Today's blog post is brought to you by the letter E for electric. Electric car, that is--specifically, the Tesla Model S that will take us cross-country to CA over the next week or so. LJ just started a new job in CA and will be living out there for a few months. Tesla has a supercharger route across the northern part of the US. New job + Tesla superchargers = road trip!
The route shown on the Google maps snapshot below was planned out using evtripplanner.com, which is "working to provide information and tools that make driving an Electric Vehicle (EV) easier". Starting early tomorrow, the first couple days we'll put the pedal to the metal to make tracks across the eastern part of the US and then slow down and enjoy the scenery across the Midwest and western US. On this trip, we'll be picking up an extra state on our list of states visited--South Dakota. We're also planning to stop by a number of national parks and national monuments on the way. Let us know if you have any suggestions of cool places along the way that we might otherwise miss. (Yes, we were already told that we will go straight past the Corn Palace in Mitchell, SD.)
We'll be channeling some serious travel-nerd capabilities as we go. There's the Model S, a car in a class of travel all its own that necessitates forward planning not needed with a good old gasoline-powered car. And we'll be burning through hotel points and staying at friends' houses wherever we can.
On a recent trip down memory lane, I started thinking about the some of the big road trips I've done. The last time I was a passenger on a long road trip was only a few years ago on various jaunts around Ghana, the trip to Mole National Park being one of the more memorable rides. But the last time I was a driver on a trip like this was almost literally half a lifetime ago, when I drove myself from Boulder to the Bay area for an internship in the summer of 2000.

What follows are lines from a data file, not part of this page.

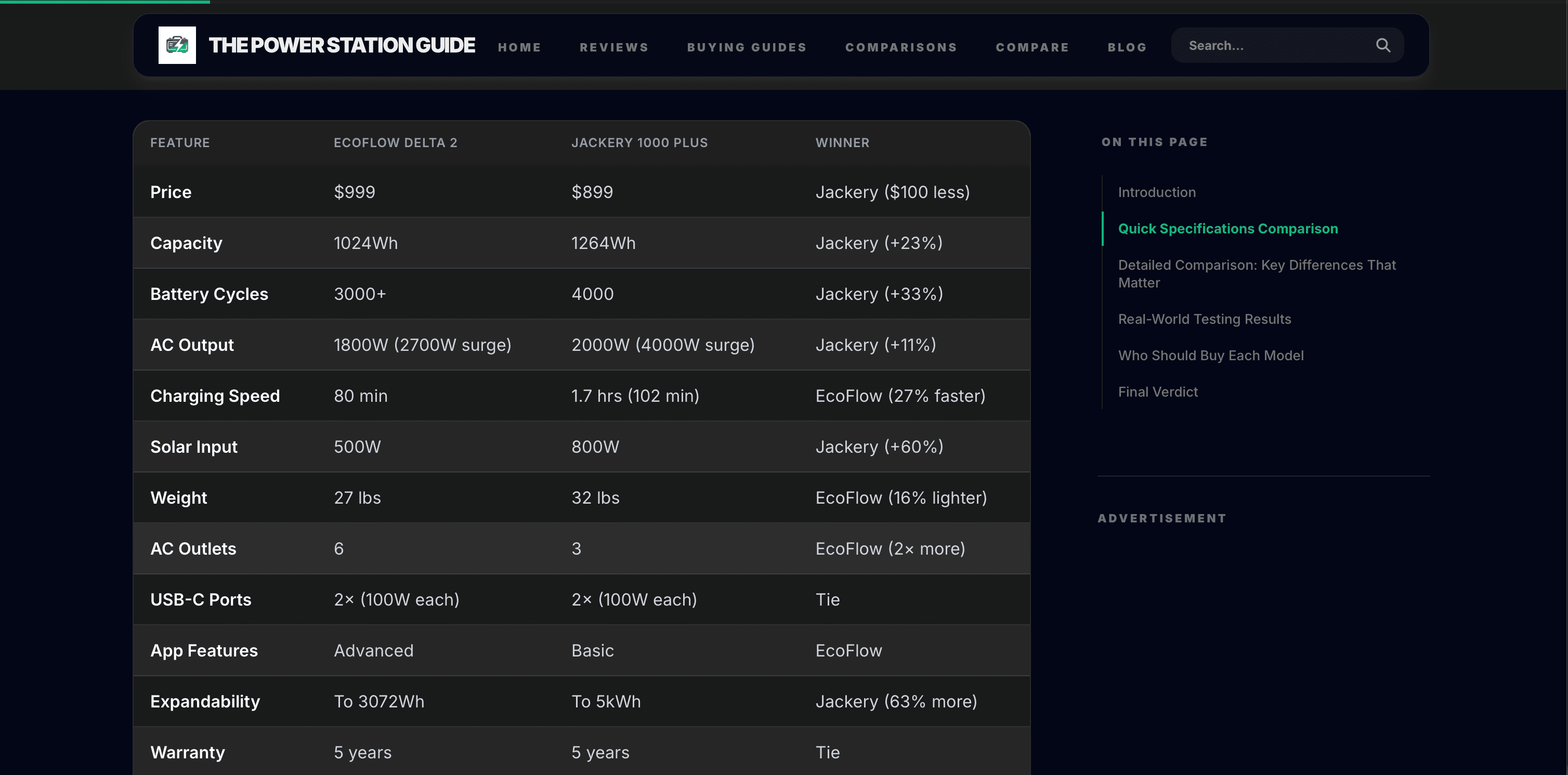This screenshot has height=775, width=1568.
Task: Go to the Comparisons page
Action: pos(901,47)
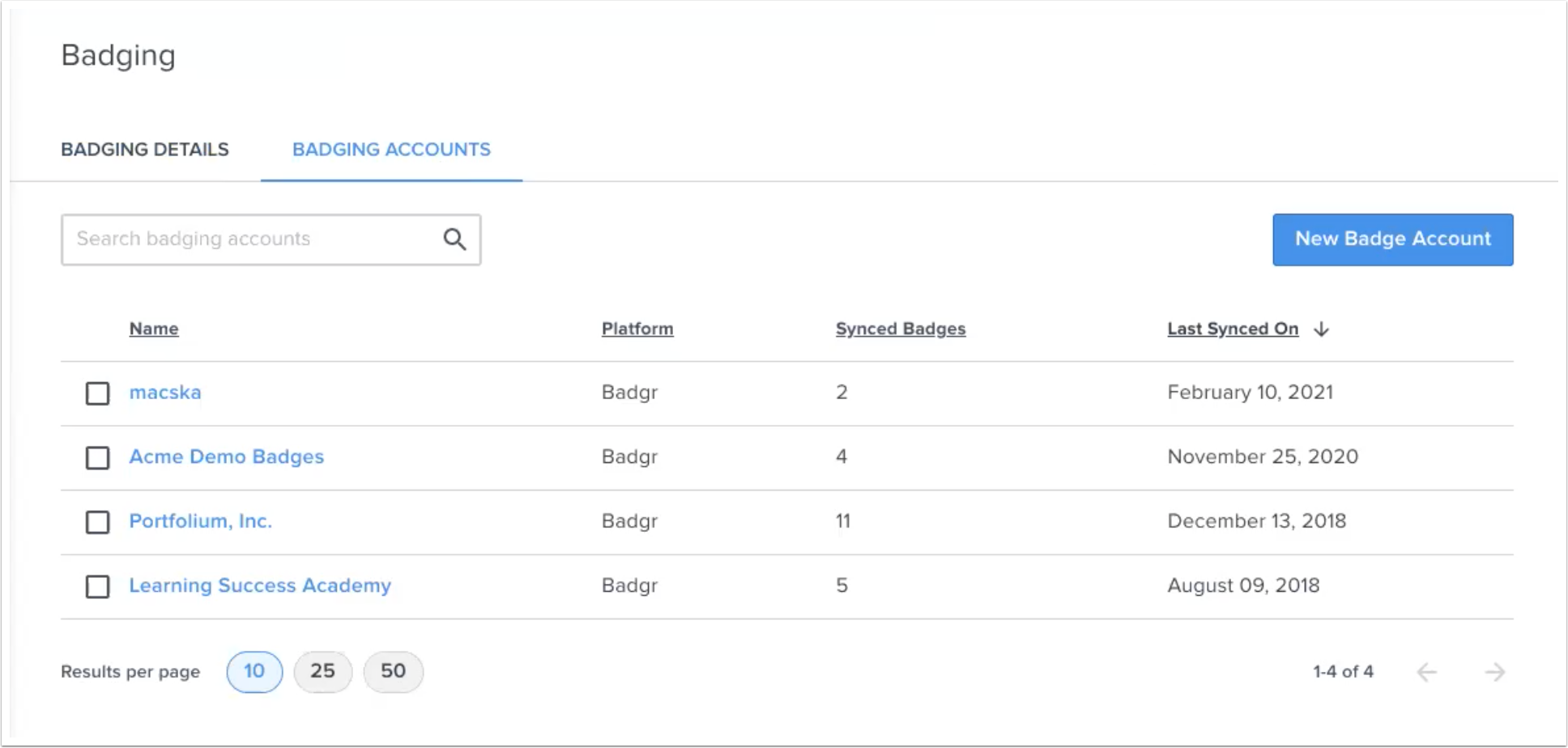The height and width of the screenshot is (748, 1568).
Task: Check the checkbox for macska account
Action: [x=97, y=393]
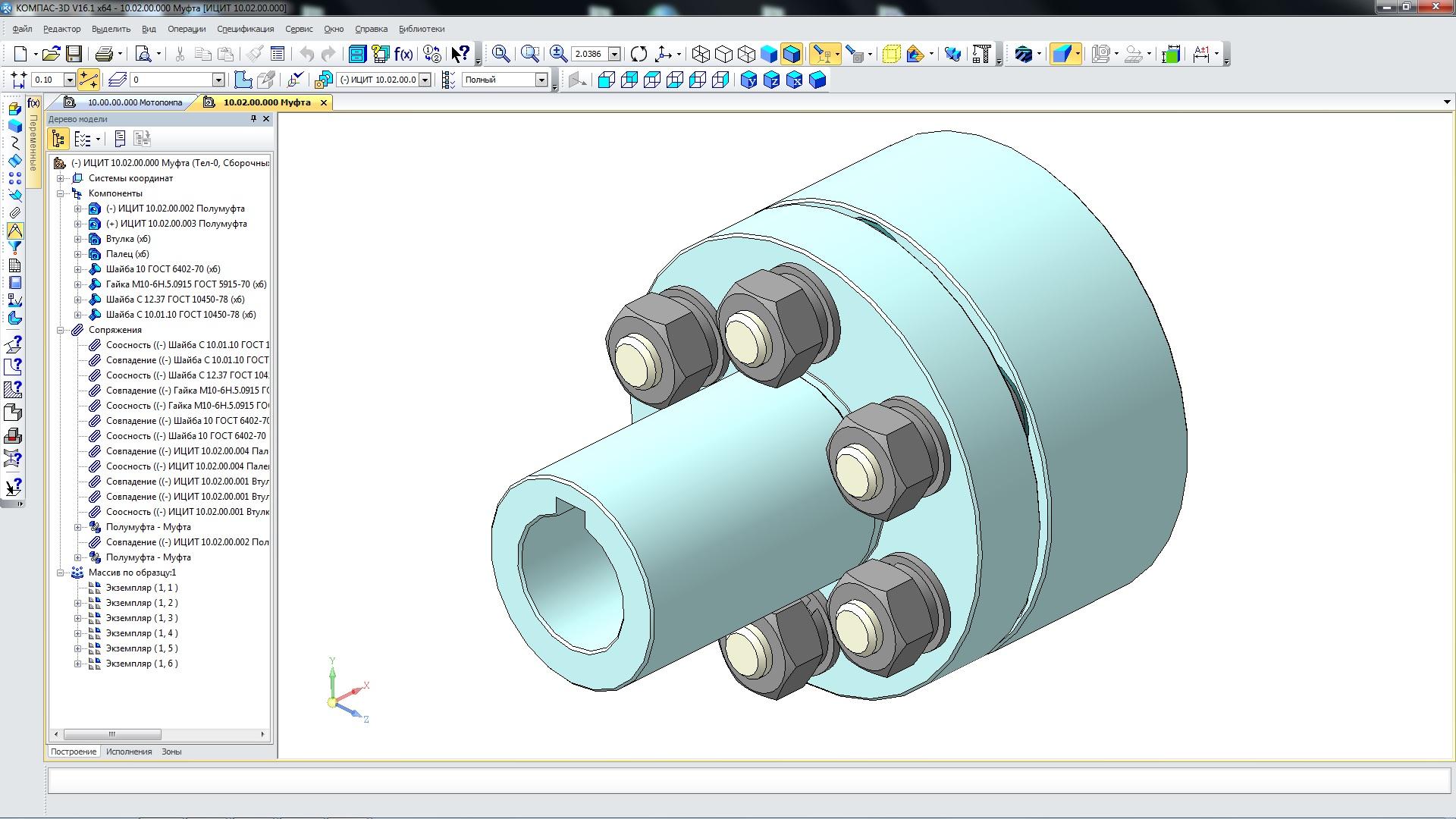Click the Rotate view icon

(639, 54)

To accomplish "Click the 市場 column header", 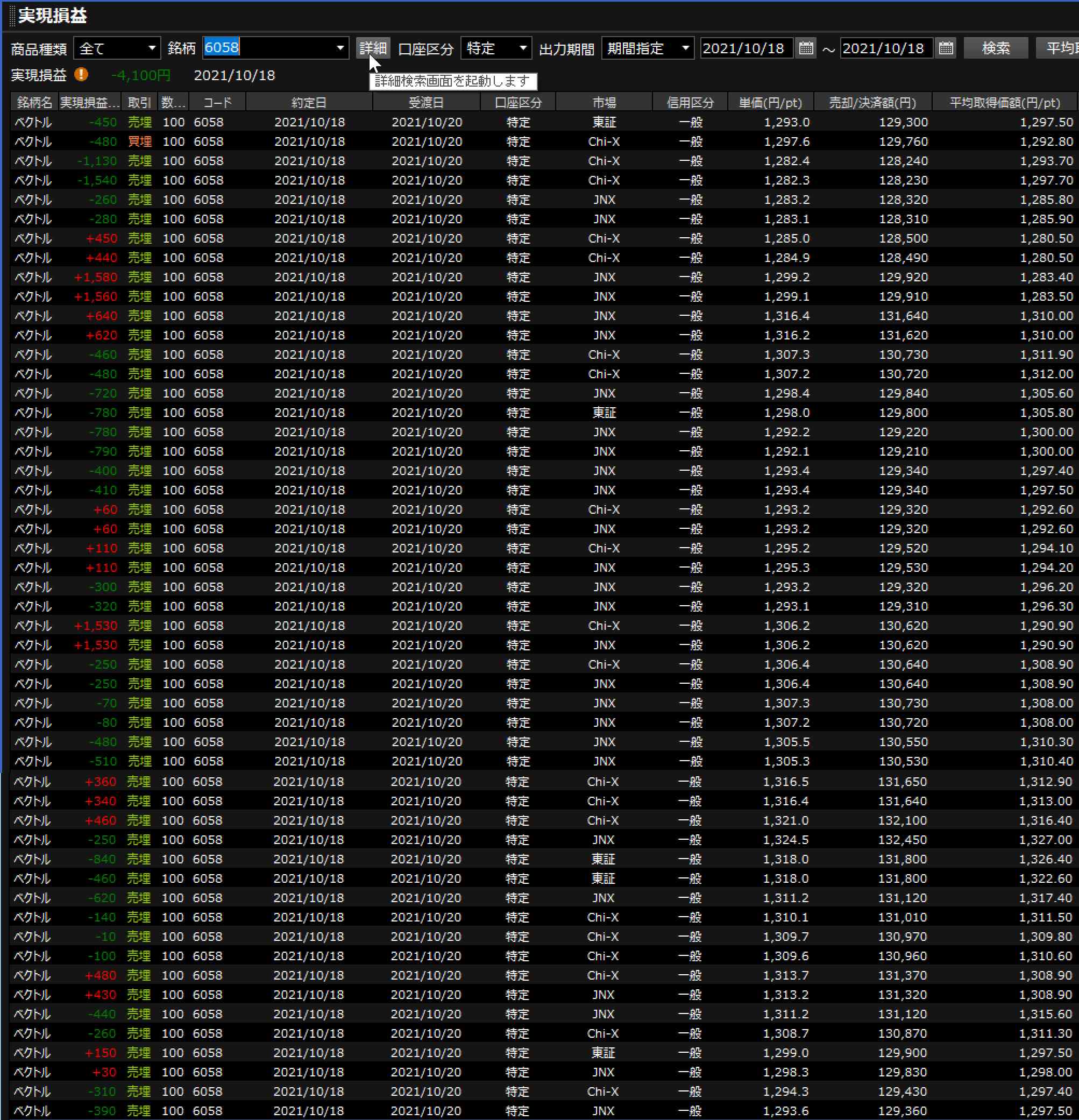I will (604, 103).
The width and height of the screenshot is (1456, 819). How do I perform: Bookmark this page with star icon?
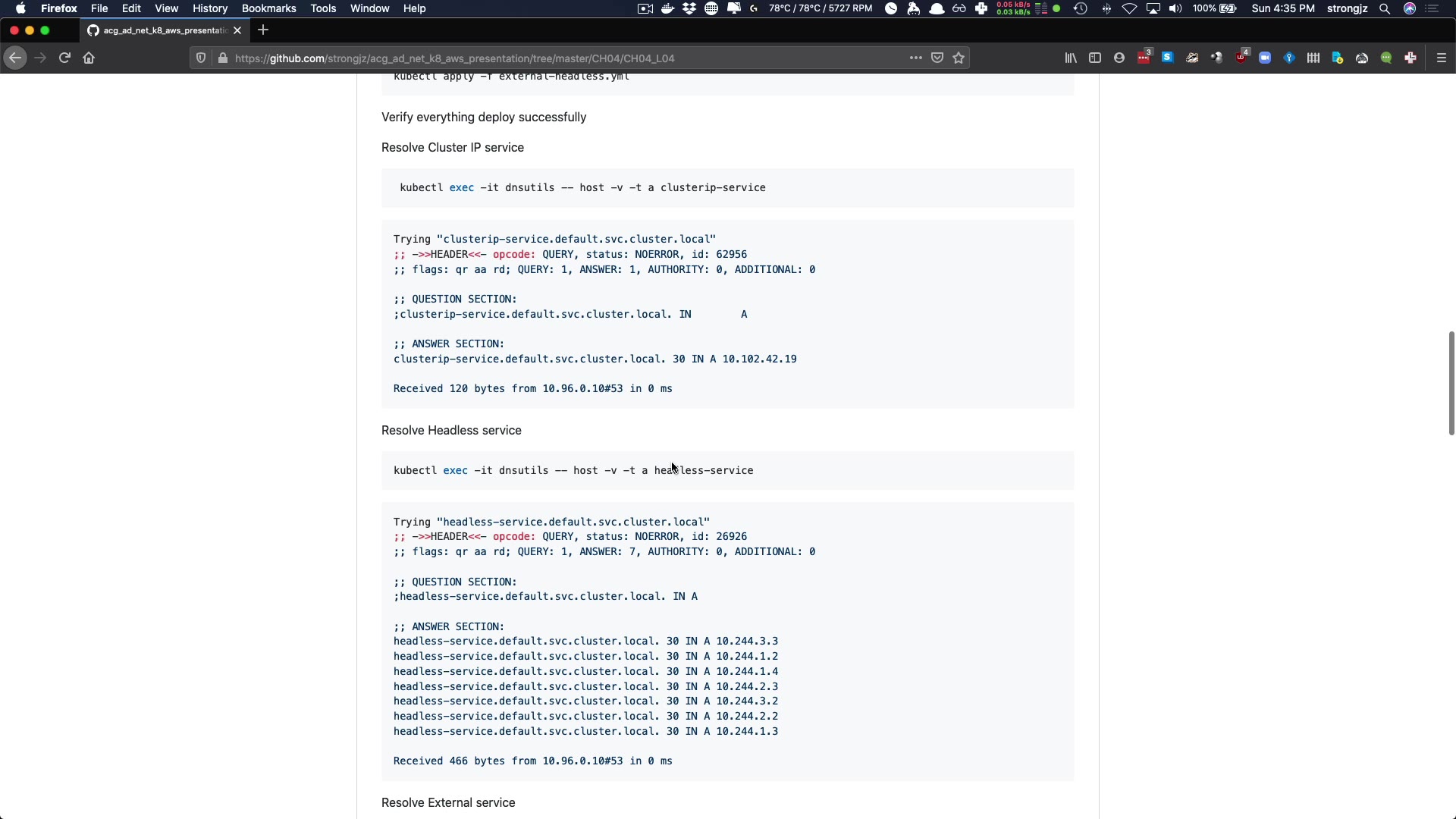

That trip to Silicon Valley started in mid-May with a paper map printed from Yahoo maps that took me from Boulder to the gates of Rocky Mountain National where I was surprised to learn that the road through the park was still closed for the winter. The detour that got me around the park eventually led me into a snowstorm in Utah where I was pretty convinced that my car would veer into a snowdrift and I wouldn't be found until July. Thankfully the current weather forecasts for the next few days make it unlikely that there will be a repeat of this fiasco on this trip. But I'm packing the emergency blankets and granola bars just in case.